I seem to think that the original plan here was for boosters to be offered in October, but they then reportedly brought it forward to September? Not sure if the GPs doing the vaccinations were ready for that, however! I suspect there must have been some vaccinations but my brother in law was only contacted about his booster earlier this week. A bit of a shambles, everything considered.

Regarding my earlier comments about the declining rates of MMR take-up in some London boroughs, I didn't realise that the trend began in 2014 and has continued to plummet since. I wonder what caused this? There's going to be some sort of anti-vaxx nonsense in there somewhere, but I wonder of what particular sort? Cultural? Religious? The cause doesn't really matter, it will be the kids who suffer. I had measles when I was 5 and was apparently very poorly for several weeks. Don't really recall much of it, of course, but I get the impression it really was very unpleasant for me and I had to be nursed through it quite intensely by my Mum.
 
There's been resistance to MMR because of stories of it causing autism. If people won't take up the MMR, turn it into MR and M vaccines. But now there's the post-Covid antivax mindset affecting things too.
 
The weird thing is that the 2014 dip in rates is that it came years after Wakefield began pushing his bullshit about autism (which he made a very healthy living from - still does, touring America I believe). It would be strange if this stuff suddenly got traction just in a few areas of London so long after all that began. There will obviously be some cause, but how do you discover what it is? Local public health teams might know, I suppose, but then you'd think they would do something about it.

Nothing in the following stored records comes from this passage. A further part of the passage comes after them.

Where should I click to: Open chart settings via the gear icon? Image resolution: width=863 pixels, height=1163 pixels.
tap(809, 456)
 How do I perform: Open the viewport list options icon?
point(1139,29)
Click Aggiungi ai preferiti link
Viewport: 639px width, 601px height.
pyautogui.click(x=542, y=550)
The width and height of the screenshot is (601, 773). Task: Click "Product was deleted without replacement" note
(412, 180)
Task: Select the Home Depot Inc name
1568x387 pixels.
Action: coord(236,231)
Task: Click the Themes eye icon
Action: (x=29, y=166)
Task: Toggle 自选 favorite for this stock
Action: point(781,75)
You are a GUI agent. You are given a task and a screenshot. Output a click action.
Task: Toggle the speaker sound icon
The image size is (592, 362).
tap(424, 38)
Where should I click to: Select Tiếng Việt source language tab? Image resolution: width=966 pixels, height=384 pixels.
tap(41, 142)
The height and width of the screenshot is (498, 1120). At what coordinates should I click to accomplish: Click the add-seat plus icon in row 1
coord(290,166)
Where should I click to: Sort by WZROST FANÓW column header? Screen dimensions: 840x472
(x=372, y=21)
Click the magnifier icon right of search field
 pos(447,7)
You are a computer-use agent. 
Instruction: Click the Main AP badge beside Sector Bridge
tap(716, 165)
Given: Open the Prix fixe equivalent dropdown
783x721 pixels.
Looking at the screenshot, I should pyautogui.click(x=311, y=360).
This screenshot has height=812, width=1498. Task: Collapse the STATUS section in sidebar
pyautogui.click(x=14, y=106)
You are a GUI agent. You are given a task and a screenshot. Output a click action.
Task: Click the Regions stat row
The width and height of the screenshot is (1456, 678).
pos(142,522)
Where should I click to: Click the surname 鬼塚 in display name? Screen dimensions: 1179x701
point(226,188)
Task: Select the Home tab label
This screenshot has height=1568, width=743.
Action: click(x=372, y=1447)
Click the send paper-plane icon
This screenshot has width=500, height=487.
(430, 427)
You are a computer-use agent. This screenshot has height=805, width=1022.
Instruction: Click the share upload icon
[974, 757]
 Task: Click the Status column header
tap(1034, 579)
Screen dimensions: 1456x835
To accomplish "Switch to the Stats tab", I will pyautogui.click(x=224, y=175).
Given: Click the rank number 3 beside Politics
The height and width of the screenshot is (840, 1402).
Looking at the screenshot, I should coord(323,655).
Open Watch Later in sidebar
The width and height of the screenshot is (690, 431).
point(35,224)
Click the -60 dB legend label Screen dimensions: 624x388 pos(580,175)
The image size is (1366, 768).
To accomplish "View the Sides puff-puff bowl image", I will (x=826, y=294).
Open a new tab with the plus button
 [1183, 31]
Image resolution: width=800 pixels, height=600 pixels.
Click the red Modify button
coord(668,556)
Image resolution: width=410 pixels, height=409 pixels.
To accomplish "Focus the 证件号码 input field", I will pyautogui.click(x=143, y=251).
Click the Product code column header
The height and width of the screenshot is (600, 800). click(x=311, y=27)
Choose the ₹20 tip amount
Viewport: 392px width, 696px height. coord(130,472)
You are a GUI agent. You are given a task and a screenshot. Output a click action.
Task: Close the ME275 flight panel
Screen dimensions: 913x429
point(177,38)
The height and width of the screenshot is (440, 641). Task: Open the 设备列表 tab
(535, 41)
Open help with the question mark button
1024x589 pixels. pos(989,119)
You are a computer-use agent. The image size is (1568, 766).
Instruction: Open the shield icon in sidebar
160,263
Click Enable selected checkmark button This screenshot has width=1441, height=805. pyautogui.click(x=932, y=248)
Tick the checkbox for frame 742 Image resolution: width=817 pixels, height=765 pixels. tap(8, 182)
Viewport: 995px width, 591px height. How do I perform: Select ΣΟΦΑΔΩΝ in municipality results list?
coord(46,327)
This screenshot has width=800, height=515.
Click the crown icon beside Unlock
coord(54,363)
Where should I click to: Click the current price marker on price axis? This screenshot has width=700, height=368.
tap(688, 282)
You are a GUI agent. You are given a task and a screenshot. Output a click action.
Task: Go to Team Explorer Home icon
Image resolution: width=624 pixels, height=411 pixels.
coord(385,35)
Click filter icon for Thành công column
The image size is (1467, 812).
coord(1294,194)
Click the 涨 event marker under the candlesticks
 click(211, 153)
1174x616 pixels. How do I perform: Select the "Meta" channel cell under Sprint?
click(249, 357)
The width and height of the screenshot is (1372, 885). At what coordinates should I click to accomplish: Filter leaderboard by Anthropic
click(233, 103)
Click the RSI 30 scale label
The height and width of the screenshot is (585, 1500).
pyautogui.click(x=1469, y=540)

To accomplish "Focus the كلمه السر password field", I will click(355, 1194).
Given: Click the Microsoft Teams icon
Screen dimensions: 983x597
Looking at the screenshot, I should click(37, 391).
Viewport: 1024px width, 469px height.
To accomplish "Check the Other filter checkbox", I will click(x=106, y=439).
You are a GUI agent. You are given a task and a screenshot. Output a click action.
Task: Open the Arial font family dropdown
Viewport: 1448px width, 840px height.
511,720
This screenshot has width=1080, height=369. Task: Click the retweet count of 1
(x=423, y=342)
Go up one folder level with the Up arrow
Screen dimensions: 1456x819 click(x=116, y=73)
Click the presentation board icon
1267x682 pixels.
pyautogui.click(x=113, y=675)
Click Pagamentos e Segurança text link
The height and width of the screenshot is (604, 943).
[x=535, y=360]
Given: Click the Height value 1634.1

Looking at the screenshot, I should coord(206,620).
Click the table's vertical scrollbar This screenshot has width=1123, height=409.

No chance of the government offering any split vaccinations which are less cost-effective than the MMR. To be fair, they shouldn't have to.
 
A good analysis of the MMR problem here in the UK:


The low take up of the vaccine in some areas of London is probably due to lack of trust in government among some ethnic groups, if the available data is to be believed. Hopefully, the local health authorities will be onto this to get a vaccination drive going in the relevant areas, or we're going to end up seeing a lot of needlessly dead and disabled kids. 'Community leaders', time to live up to your name!
 
People? Statistically, that's most unlikely, as would knowing even one person who has become ill due to a vaccine dose. I don't know of anybody who has had any issues with any of the vaccines which they received, which is as would be expected from the data available.
 
People? Statistically, that's most unlikely, as would knowing even one person who has become ill due to a vaccine dose. I don't know of anybody who has had any issues with any of the vaccines which they received, which is as would be expected from the data available.
An 18-year-old who suffered from myocarditis.
Personally, I chose not to have the vaccine because of this case.